Creditors have multiple relationships with credit agencies that allow them to target certain types of borrowers and obtain soft credit inquiries for pre-qualification. Creditors will generally target borrowers by their credit score. Relationships with credit agencies allow creditors to obtain lists of potential borrowers in their target score range and to pull soft credit inquiries for determining pre-qualification offers.
Once a borrower has been pre-qualified for a credit product, they will receive a direct mailing from the credit issuer by physical mail or email. Creditors usually provide a maximum amount that the borrower can qualify for and a pre-approval code which gives them some preferential access in a credit application.

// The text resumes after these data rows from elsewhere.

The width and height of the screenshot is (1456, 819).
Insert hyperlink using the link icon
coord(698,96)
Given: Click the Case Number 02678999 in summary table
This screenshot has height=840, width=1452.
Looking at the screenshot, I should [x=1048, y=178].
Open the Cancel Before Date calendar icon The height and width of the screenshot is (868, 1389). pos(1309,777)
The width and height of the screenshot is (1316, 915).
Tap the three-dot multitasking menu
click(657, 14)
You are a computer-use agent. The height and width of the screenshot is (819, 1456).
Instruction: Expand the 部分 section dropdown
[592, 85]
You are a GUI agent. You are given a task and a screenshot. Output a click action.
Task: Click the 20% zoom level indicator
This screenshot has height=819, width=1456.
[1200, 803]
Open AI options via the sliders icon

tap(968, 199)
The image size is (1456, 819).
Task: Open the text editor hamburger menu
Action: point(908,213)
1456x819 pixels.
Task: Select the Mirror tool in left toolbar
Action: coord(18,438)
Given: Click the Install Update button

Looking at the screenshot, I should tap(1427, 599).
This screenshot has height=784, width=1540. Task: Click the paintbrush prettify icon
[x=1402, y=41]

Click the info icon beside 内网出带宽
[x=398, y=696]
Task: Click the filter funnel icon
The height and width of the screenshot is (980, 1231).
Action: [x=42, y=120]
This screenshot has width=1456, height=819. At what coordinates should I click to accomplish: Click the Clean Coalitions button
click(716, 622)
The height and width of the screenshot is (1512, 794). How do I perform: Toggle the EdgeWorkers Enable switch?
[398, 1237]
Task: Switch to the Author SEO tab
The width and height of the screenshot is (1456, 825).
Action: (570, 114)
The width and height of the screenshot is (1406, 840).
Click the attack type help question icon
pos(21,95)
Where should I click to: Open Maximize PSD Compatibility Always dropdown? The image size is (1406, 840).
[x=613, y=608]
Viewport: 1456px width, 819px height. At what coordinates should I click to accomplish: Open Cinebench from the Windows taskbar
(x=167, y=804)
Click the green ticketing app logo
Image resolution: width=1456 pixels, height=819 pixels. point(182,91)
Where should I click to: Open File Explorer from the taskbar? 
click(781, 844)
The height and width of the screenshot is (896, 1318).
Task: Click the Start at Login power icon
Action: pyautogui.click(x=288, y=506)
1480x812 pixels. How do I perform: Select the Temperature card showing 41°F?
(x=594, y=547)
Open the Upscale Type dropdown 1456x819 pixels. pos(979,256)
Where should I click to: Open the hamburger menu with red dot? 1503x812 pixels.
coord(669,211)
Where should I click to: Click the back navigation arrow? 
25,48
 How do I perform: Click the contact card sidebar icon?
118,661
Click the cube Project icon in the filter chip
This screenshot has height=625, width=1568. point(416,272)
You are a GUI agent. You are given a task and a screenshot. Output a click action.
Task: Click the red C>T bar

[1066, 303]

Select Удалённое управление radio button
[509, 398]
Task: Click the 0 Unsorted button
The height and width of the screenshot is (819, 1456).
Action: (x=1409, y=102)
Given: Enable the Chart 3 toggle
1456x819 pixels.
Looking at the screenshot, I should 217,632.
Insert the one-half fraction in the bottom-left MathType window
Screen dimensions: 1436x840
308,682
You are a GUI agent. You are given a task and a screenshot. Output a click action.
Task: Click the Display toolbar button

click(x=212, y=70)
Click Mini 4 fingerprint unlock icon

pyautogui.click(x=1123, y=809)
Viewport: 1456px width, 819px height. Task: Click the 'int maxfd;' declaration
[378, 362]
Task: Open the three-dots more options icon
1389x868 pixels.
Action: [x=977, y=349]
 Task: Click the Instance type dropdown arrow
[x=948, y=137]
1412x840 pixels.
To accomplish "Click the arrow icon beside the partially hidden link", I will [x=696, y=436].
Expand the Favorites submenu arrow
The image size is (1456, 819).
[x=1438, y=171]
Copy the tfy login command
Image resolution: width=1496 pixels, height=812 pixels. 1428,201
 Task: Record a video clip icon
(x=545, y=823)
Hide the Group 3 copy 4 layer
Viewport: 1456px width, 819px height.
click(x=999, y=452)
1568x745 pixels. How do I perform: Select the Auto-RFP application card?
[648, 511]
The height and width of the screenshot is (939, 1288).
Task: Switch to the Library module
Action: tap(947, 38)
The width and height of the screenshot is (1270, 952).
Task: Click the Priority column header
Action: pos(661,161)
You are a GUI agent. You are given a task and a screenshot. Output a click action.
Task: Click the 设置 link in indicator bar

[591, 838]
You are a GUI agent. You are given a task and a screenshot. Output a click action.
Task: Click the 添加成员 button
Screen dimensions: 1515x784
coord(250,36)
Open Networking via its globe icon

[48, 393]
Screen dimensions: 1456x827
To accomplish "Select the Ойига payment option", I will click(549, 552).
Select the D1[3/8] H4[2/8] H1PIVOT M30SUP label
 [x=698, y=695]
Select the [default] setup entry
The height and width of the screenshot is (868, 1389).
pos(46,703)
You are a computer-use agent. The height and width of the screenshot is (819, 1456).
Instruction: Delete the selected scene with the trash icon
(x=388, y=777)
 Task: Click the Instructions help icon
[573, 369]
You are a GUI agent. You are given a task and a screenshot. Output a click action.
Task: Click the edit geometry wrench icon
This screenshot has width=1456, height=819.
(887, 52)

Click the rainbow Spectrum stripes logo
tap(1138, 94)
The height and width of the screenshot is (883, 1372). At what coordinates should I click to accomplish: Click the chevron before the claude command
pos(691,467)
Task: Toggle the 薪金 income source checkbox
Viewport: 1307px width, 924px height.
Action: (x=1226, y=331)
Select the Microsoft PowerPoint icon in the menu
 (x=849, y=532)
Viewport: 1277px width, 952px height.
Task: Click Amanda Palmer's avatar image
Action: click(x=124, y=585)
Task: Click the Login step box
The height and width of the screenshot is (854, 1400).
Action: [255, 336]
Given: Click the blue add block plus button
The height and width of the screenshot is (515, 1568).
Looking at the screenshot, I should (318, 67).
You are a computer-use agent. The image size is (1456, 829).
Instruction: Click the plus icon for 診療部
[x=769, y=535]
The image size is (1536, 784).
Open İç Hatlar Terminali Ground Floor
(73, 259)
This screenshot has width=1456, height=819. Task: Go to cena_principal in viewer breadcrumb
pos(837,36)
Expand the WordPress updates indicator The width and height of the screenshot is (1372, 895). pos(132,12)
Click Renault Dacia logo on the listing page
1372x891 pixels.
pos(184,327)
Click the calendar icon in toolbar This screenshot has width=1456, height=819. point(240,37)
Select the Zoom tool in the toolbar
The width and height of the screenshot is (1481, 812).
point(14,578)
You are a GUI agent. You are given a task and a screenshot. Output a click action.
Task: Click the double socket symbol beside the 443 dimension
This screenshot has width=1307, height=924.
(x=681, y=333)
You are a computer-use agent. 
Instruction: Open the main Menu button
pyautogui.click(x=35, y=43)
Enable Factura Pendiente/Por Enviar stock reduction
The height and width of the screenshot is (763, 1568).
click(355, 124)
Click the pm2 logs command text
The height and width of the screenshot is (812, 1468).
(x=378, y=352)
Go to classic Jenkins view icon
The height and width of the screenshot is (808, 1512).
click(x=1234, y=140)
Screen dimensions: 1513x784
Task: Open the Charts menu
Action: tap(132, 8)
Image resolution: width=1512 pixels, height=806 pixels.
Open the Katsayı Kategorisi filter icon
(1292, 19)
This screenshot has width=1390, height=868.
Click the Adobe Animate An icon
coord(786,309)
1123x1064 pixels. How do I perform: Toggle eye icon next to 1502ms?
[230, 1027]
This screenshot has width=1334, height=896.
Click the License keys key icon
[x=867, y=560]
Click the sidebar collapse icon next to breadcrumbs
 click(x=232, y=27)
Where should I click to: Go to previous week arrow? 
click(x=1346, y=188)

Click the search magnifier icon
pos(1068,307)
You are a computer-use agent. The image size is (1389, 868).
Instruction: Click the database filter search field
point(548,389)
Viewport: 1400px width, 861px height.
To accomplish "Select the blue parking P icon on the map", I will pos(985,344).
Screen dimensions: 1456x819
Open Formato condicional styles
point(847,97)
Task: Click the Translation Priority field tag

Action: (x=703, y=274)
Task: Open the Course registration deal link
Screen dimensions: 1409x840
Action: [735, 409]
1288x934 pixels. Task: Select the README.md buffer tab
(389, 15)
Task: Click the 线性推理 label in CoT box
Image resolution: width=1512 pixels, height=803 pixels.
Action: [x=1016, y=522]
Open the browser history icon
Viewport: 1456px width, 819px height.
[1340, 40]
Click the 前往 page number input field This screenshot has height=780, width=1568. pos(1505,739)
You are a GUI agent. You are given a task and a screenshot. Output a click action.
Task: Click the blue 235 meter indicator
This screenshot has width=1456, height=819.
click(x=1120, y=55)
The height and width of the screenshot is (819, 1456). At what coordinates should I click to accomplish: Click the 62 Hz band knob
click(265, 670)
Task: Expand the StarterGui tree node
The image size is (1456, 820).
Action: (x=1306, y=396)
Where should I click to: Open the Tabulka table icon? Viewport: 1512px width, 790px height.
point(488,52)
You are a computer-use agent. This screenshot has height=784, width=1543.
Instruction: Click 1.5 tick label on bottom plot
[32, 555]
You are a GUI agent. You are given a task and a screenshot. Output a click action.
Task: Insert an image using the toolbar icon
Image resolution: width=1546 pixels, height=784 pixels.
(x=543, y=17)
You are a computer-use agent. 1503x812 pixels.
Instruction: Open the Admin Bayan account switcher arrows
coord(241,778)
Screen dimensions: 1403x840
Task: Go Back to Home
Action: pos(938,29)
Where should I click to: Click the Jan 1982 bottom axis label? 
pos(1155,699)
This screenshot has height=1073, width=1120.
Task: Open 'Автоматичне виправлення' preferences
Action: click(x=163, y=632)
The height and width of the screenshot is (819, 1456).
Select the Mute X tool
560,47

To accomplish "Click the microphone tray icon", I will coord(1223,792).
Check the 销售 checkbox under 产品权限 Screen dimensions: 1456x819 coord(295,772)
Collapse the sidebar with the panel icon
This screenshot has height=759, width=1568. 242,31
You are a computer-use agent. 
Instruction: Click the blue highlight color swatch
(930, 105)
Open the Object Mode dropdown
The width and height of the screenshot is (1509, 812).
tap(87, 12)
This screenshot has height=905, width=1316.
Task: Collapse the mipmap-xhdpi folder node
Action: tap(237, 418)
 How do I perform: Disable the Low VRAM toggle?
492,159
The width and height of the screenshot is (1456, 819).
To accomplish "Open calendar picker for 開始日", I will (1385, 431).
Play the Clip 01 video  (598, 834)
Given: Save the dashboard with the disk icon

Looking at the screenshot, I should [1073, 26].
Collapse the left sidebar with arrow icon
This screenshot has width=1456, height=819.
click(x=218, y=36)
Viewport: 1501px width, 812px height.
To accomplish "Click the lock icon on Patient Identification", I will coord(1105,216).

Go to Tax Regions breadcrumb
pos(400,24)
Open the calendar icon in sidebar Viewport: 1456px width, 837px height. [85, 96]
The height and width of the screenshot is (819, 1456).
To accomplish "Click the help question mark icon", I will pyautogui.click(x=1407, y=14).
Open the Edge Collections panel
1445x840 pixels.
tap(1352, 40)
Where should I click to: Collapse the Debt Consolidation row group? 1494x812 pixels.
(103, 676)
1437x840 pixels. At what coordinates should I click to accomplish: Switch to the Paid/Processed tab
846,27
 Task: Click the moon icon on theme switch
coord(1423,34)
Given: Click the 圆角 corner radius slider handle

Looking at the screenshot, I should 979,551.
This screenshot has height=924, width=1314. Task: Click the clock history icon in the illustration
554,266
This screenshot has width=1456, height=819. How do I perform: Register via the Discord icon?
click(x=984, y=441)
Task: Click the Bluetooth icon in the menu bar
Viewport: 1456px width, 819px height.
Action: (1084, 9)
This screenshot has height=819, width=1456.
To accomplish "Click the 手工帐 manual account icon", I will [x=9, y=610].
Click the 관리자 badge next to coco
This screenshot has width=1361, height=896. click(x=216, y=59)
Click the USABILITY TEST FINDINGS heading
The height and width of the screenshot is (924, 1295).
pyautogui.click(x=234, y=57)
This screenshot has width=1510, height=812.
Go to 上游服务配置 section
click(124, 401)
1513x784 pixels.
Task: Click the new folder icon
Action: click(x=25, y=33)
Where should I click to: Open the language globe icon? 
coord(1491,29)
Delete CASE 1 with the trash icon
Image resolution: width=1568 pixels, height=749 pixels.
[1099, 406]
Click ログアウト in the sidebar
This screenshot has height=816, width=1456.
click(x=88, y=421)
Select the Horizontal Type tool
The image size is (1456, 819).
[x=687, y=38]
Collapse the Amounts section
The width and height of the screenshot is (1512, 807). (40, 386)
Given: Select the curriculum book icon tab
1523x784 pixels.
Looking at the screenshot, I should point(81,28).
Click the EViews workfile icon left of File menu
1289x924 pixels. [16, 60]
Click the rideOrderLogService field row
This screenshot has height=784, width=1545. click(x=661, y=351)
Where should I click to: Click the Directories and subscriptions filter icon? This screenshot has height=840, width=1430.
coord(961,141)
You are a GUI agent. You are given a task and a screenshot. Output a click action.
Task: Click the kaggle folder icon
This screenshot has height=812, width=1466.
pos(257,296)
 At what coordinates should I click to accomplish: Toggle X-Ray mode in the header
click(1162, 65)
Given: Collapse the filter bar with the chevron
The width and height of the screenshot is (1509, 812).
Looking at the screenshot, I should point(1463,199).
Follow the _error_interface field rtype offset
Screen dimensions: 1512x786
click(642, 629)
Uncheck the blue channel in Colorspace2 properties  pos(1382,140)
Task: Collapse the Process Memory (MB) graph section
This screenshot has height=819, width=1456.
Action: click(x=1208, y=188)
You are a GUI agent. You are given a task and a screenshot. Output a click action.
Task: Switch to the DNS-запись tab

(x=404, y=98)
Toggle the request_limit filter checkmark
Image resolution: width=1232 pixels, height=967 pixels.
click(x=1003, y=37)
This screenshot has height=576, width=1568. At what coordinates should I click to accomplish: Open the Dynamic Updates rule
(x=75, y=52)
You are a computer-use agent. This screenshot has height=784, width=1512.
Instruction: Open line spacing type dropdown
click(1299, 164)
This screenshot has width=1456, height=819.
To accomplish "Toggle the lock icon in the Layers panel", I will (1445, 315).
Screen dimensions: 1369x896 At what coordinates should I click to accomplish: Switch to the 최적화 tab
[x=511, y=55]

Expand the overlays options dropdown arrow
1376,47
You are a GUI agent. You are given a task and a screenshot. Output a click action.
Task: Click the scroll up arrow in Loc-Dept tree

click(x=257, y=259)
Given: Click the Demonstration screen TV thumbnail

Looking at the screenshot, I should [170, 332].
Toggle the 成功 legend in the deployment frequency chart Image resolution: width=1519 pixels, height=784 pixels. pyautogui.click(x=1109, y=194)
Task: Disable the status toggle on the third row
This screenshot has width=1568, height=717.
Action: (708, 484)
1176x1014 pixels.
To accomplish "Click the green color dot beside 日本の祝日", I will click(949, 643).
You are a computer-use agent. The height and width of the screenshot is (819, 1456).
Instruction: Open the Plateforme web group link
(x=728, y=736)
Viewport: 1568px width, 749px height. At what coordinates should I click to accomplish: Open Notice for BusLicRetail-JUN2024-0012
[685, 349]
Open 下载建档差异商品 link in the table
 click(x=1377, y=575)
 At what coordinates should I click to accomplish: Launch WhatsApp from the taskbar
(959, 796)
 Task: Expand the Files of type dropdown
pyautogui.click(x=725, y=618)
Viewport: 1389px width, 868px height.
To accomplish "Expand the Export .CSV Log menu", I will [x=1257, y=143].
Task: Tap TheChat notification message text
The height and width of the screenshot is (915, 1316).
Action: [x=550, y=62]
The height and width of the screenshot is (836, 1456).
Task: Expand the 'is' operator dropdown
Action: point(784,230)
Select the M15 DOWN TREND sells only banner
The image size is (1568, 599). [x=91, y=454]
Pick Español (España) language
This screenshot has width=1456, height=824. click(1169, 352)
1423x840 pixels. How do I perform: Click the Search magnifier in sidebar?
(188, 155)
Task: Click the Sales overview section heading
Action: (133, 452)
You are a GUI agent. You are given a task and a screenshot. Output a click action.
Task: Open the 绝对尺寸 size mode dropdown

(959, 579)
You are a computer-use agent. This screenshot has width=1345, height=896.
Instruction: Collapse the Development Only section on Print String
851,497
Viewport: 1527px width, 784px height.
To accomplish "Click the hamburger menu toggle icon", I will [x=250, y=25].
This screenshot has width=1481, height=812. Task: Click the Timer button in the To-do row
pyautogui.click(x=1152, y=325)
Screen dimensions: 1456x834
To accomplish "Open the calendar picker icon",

It is important to note that a pre-qualification amount or a credit card pre-approval is not a guarantee of credit issuance from a financial institution. Pre-qualification offers are simply estimates and marketing documents that can help a credit issuer obtain new customers. Therefore, borrowers need to have a good understanding of their credit score and credit profile. If a borrower decides to apply for a pre-approved deal, then the creditor will obtain a hard inquiry which provides more comprehensive information to the creditor and is reported on a credit report. Numerous credit inquiries and rejections can have a significant negative effect on a borrower’s credit score, decreasing their eligibility for obtaining credit in the future.
Checking for Pre-Approval
If a consumer is interested in obtaining credit, then utilizing a pre-approval can help to increase their chances of acceptance. If a borrower has not received a pre-qualification offer through a direct mailing, there are a few resources they can turn to for understanding if they may be pre-approved. Many creditors offer a pre-qualification tool which allows a borrower to obtain a pre-approval with a soft inquiry that does not affect their credit score. Credit One is one example. CreditCards.com is another source for obtaining pre-approval offers. Their credit matching tool provides free pre-qualifications from multiple credit providers allowing a borrower to compare products across issuers.